[Pixel coordinate grounding data]
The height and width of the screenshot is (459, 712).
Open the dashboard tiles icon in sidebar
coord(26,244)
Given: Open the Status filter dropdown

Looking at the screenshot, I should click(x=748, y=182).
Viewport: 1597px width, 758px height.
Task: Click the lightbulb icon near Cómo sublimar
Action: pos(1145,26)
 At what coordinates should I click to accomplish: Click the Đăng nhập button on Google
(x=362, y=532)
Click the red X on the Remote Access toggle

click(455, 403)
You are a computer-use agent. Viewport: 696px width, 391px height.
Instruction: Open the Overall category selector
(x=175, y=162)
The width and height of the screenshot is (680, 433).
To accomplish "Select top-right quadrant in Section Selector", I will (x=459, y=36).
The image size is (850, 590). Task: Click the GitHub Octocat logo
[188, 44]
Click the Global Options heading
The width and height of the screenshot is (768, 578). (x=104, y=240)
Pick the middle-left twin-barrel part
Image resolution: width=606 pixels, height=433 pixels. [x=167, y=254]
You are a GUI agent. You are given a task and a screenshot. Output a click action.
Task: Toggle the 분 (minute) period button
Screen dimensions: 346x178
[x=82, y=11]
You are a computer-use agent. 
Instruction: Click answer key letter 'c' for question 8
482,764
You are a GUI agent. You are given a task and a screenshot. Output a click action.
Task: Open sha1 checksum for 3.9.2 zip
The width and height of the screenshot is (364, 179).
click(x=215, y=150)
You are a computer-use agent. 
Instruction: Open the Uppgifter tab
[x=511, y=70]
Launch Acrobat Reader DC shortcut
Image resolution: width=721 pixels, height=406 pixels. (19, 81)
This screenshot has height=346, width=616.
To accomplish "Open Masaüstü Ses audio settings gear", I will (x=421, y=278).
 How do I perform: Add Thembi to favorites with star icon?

EXERCISE BRIEF → Output exactly what runs from the line with "Instruction: Click answer" to the final line above, both lines included, and nothing else.

EXERCISE SOLUTION →
Instruction: Click answer key letter 'c' for question 8
482,764
You are a GUI agent. You are given a task and a screenshot. Output a click action.
Task: Open sha1 checksum for 3.9.2 zip
The width and height of the screenshot is (364, 179).
click(x=215, y=150)
You are a computer-use agent. 
Instruction: Open the Uppgifter tab
[x=511, y=70]
Launch Acrobat Reader DC shortcut
Image resolution: width=721 pixels, height=406 pixels. (19, 81)
This screenshot has height=346, width=616.
To accomplish "Open Masaüstü Ses audio settings gear", I will (x=421, y=278).
 How do I perform: Add Thembi to favorites with star icon?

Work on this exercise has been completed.